In the words of Jelena Ruzic: “Economic losses will be tremendous, and women farmers do not even dare to calculate them now”
Jelena Ruzic is a passionate advocate for women’s rights in the Kolubara District, in western Serbia. She is the founder of the Women’s Association of Kolubara District, which promotes the political participation of women and supports their economic empowerment through education and networking. In light of the coronavirus pandemic, Ruzic and 122 women involved in a UN Women-run, EU-funded project are asking decision makers to consider the effects of the COVID-19 lockdown on individual women agricultural producers, and protect them.

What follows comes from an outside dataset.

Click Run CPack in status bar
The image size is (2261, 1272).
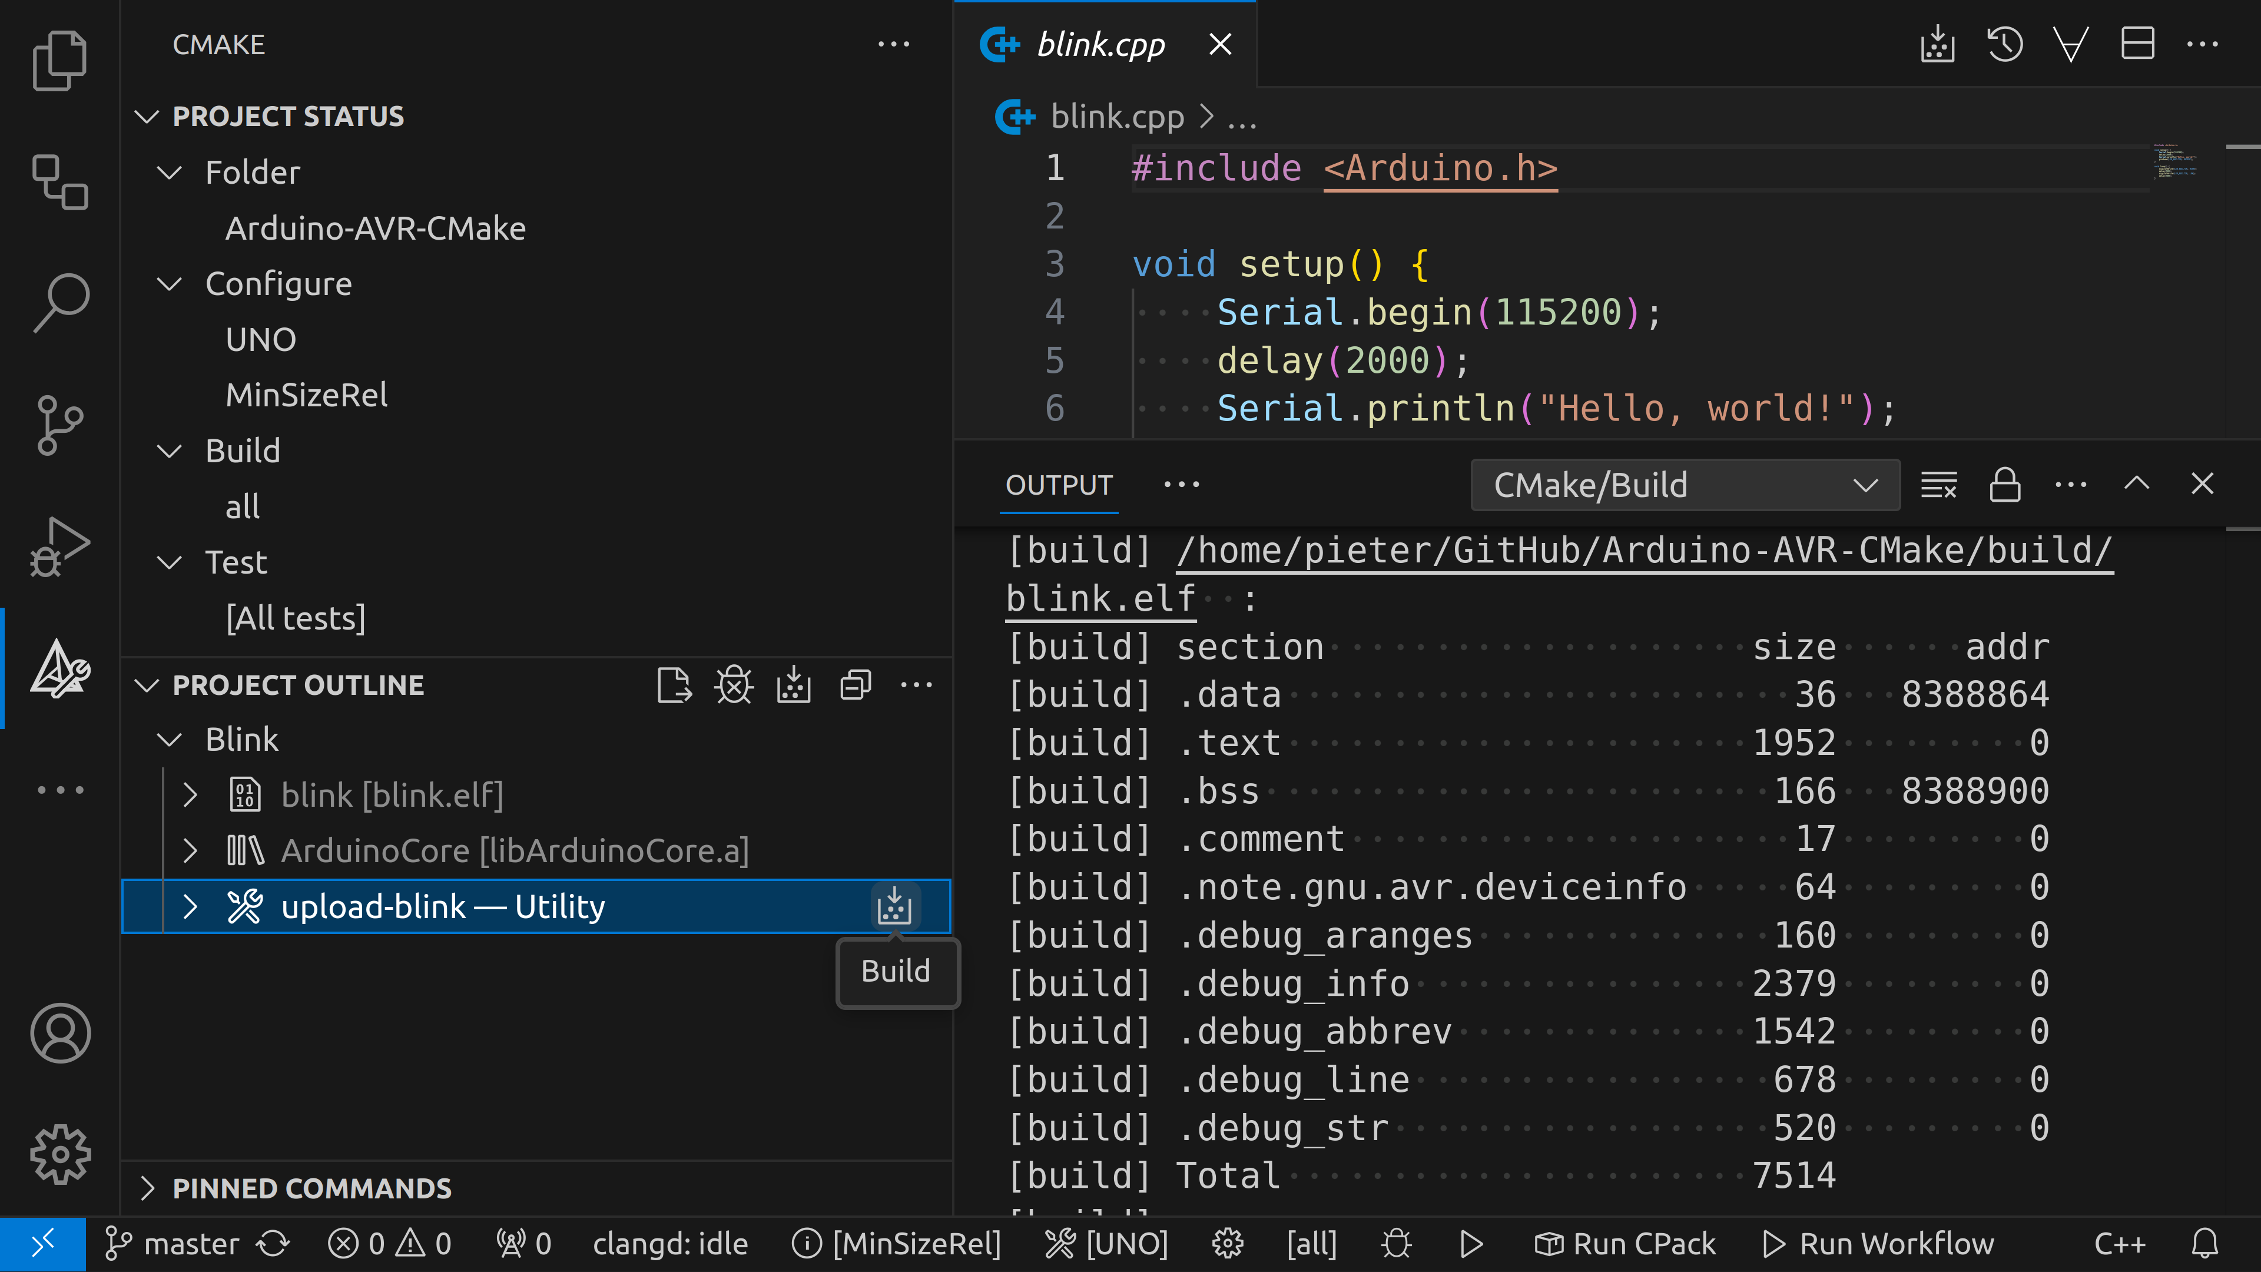coord(1624,1243)
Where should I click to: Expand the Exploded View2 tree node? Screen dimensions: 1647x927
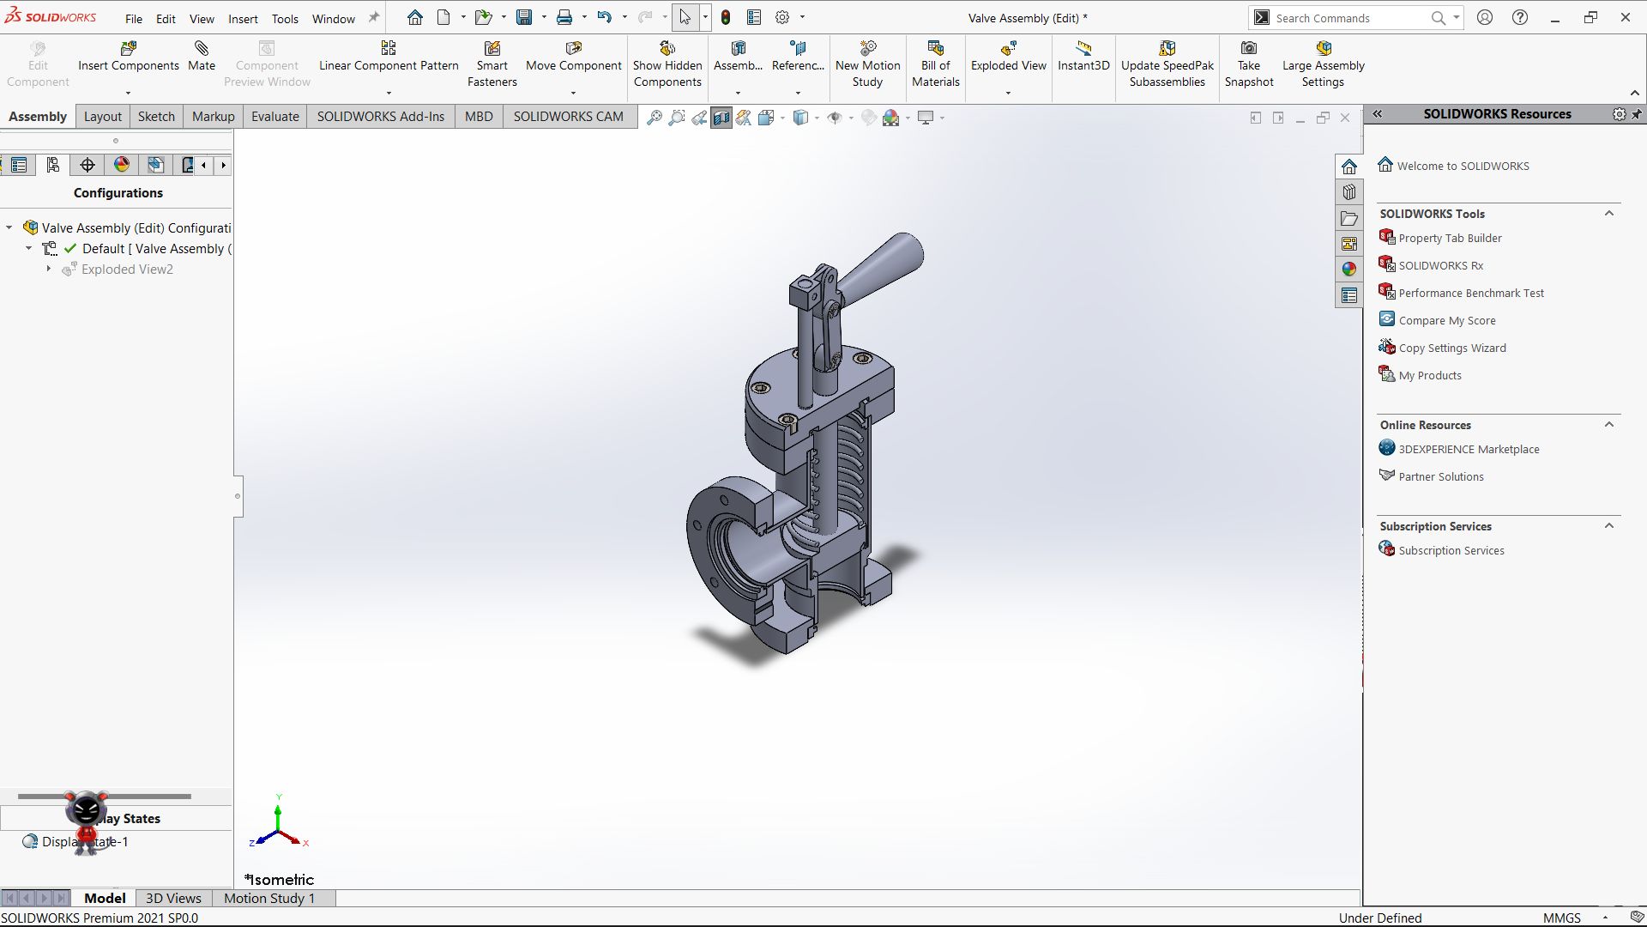pos(49,270)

Date: Tuesday, April 28, 2020
The COVID-19 pandemic and subsequent declaration of the state of emergency in Serbia forced us to adjust our activities, but also to find ways to contribute to our local community. First, we tried to help with the most urgent thing, which was the lack of protective equipment. We immediately engaged our social enterprise (from the Association) and made fabric masks for those on the COVID-19 front line – police, public health workers and civil servants.
Then, just weeks after the state of emergency was declared, we could already feel economic implications. In our daily communication with women farmers, we learned that agriculture is facing enormous consequences and that individual producers are now invisible to decision-makers. Rural women are among the most vulnerable groups in Serbia, and the discontinuity of production caused by COVID-19 and the imposed lockdown will cause long-term harm, especially on women’s income.

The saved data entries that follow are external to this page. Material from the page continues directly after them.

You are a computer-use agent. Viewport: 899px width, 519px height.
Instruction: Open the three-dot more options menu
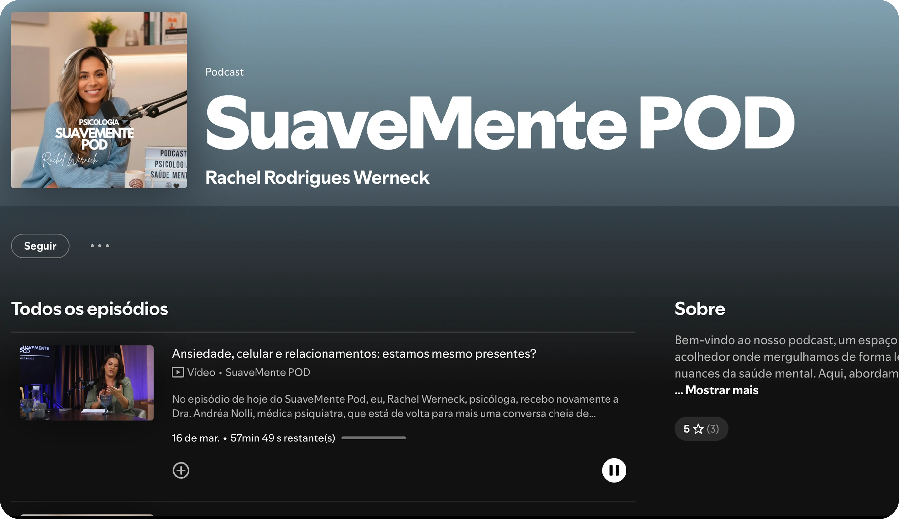(x=100, y=246)
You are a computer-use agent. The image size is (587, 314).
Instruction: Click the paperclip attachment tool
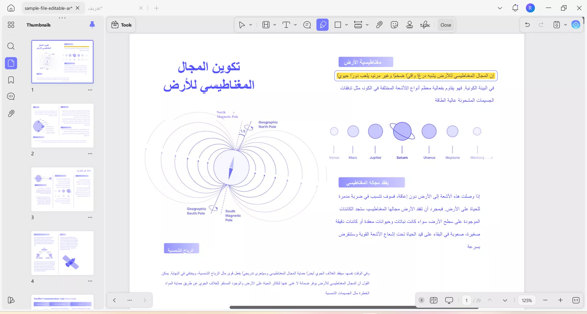point(379,25)
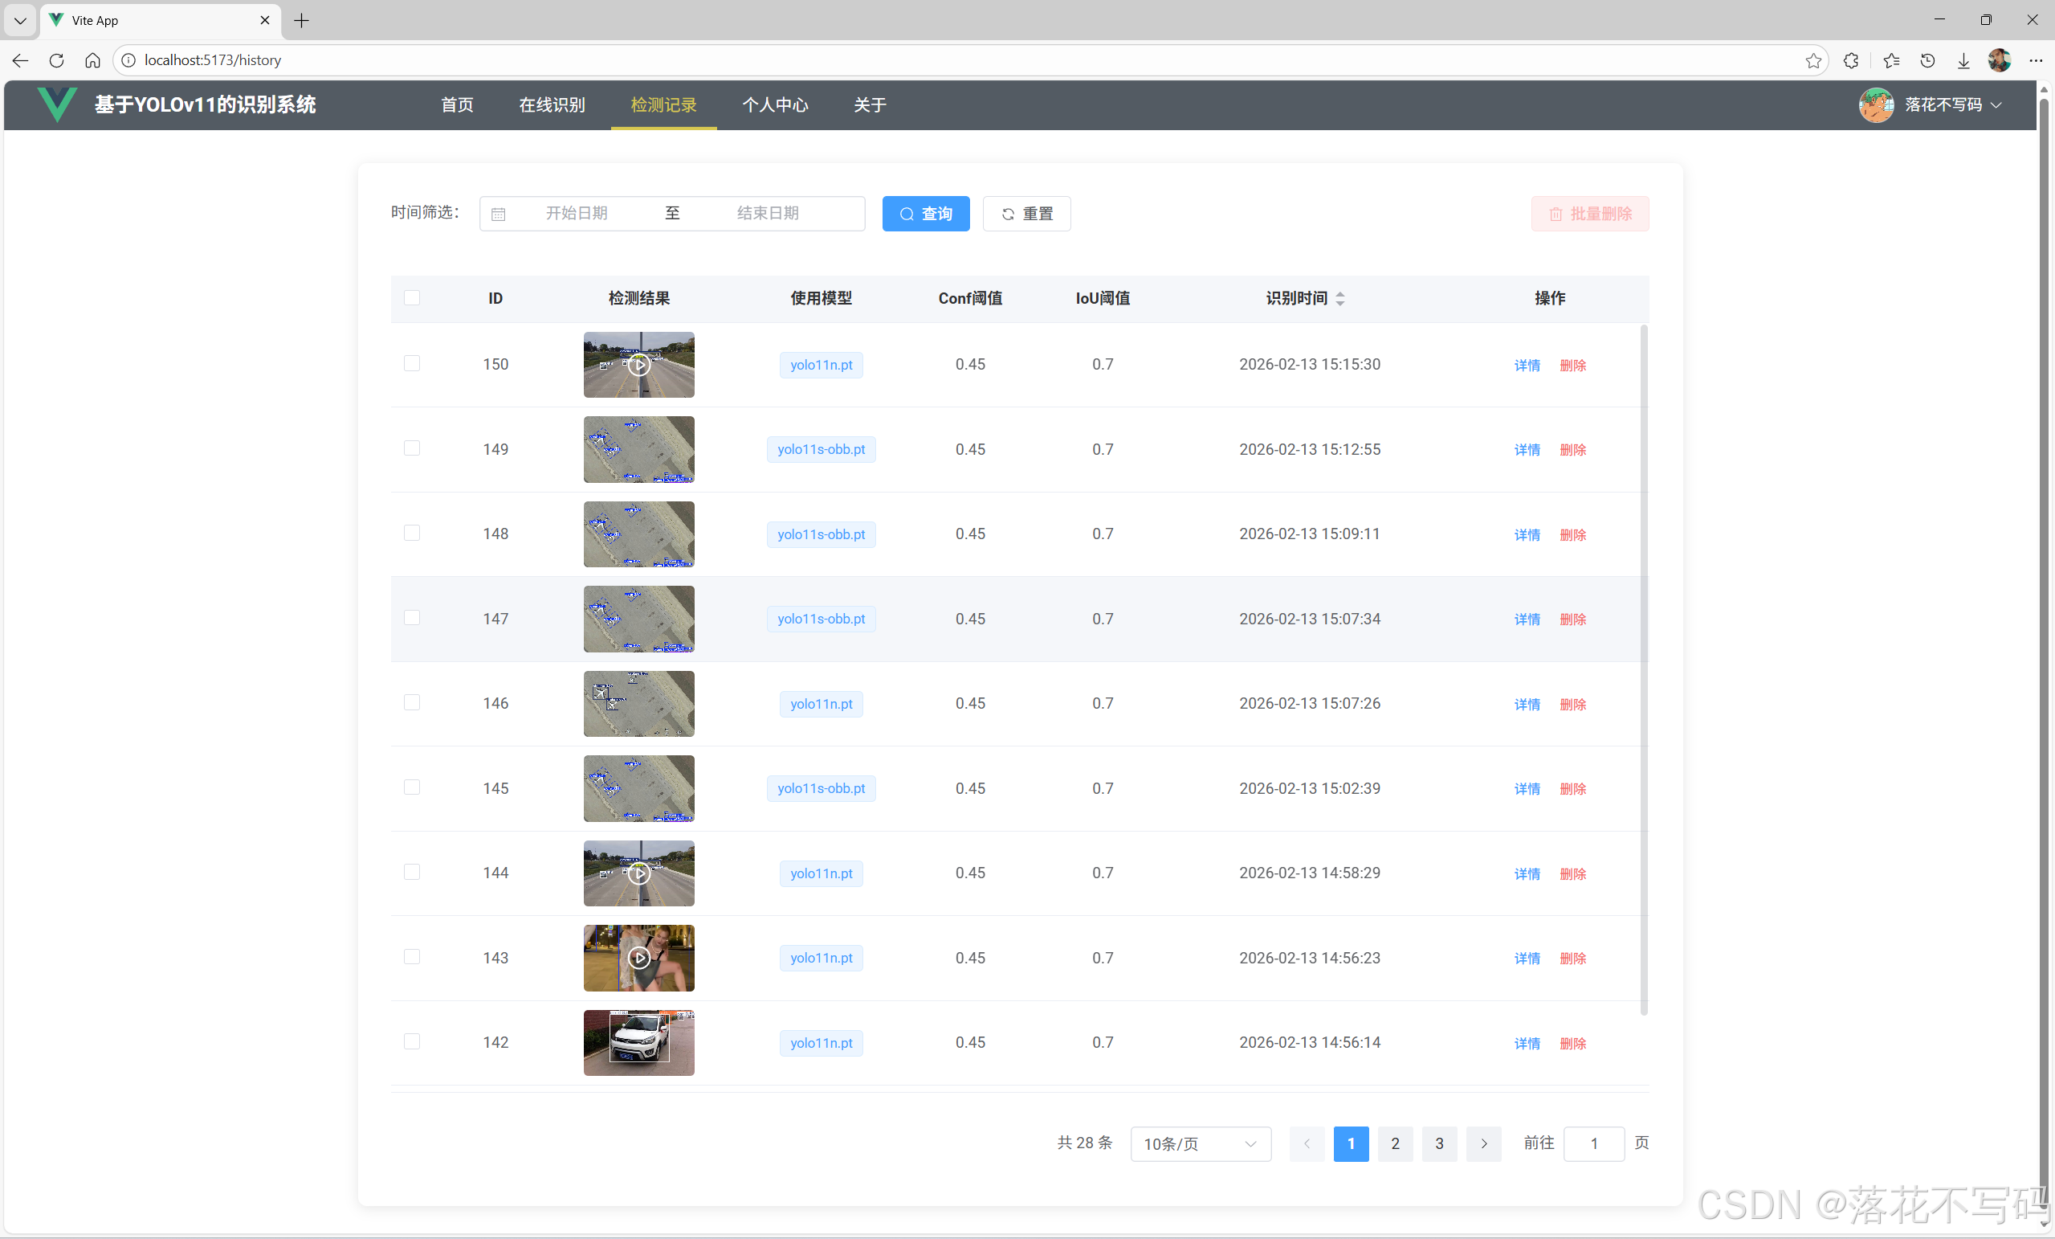Image resolution: width=2055 pixels, height=1239 pixels.
Task: Click the Vue logo in header
Action: click(58, 104)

Farmers lost their market for sales of products overnight – green markets are closed; public transport is shut down; and alternative couriers do not accept to transport food. What is particularly challenging is a total ban on movement for people over the age of 65 now, during seeding time [given that many women farmers are over that age]. Buyers have used the opportunity, in the absence of anti-dumping measures, to drop their prices by 30%. This has especially affected small milk producers who are selling milk at prices cheaper than water! Farmers are faced with a difficult dilemma: sell products that are grossly underpriced, or toss them. Economic losses will be tremendous, and women farmers do not even dare to calculate them now, as the results will certainly be defeating.
To address all these issues, we gathered 122 women working on a UN Women project. Together, we drafted an open letter and sent it to the Serbian Minister of Agriculture, asking for protection for individual producers, suggesting alternatives for public transport and sales, as well as the withdrawal of sanctions for movement [for famers, as essential services], and seeking [improved communication with and] adequate protection from the widespread abuse from buyers.

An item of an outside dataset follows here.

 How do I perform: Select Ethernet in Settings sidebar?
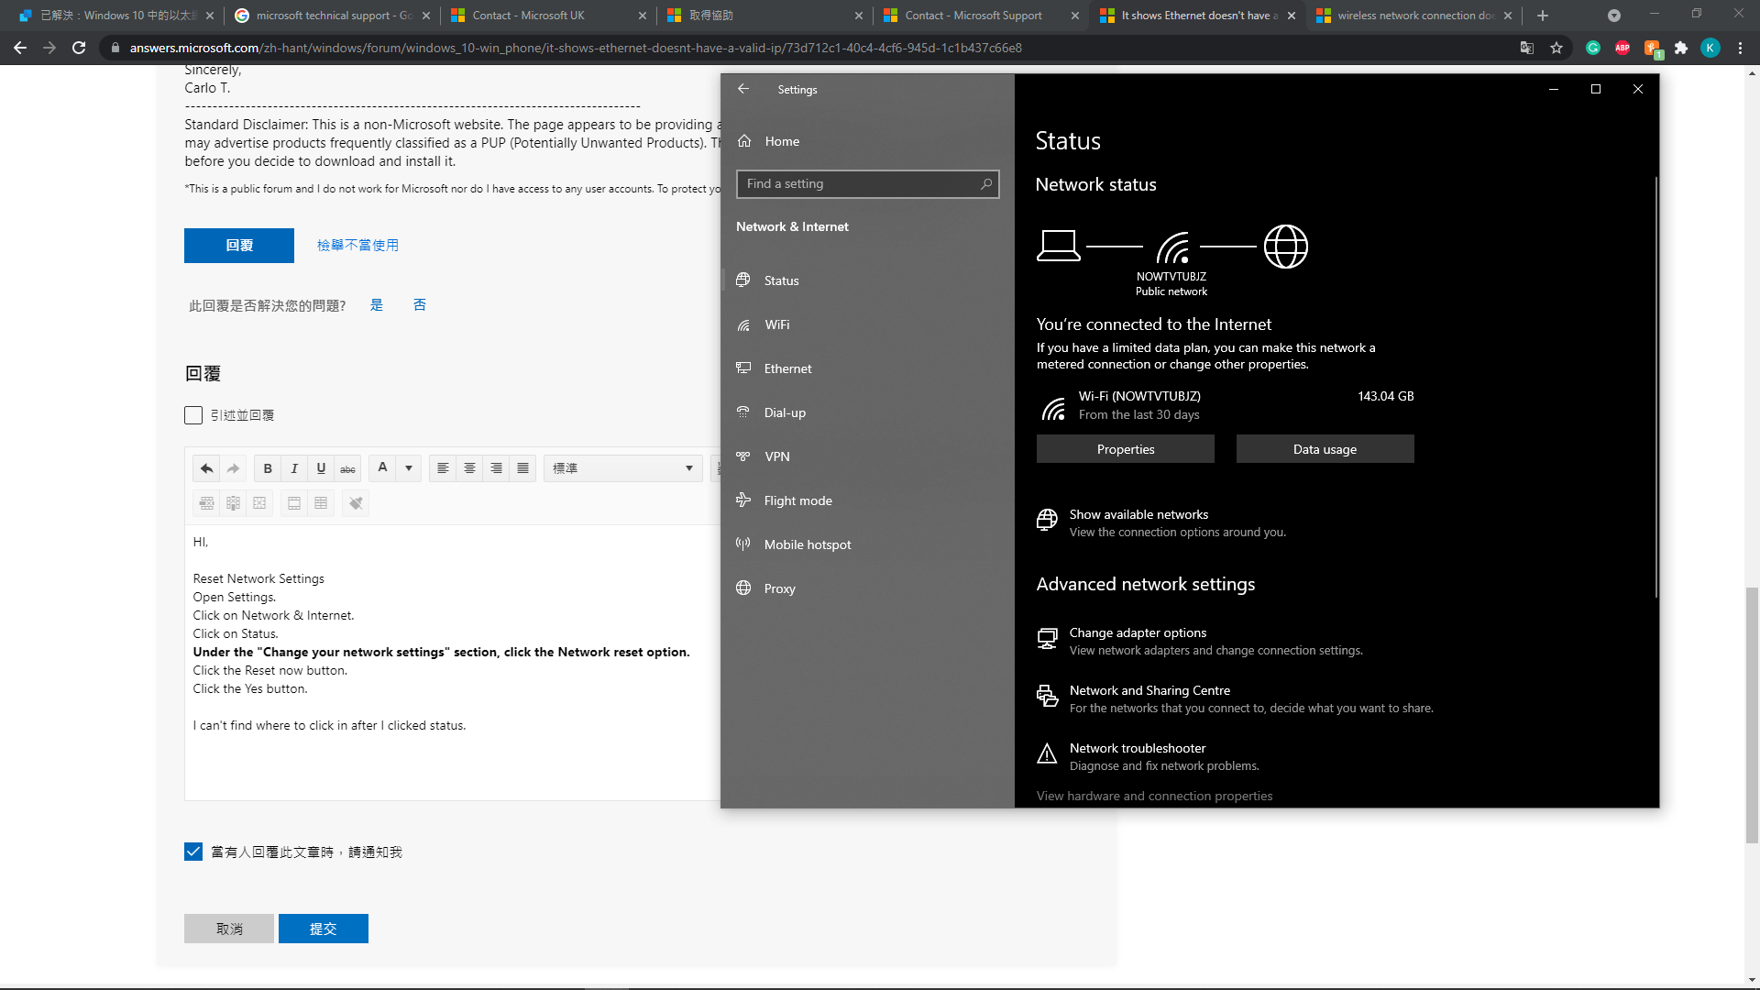coord(787,369)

Although the official response from the Minister has yet to come, we have noticed that some of the measures we suggested have been taken into account, such as the creation of an online platform to connect producers and buyers. In the meantime, the Government has prepared a package of measures aimed at economic recovery, but they do not fully meet the needs of individual agricultural producers.
Even though there is barely room for civic engagement during the state of emergency, we will continue fighting for women individual agricultural producers. We will try to reach decision-makers and have them put our requests on the agenda to include women in the design of measures in these uncertain times.”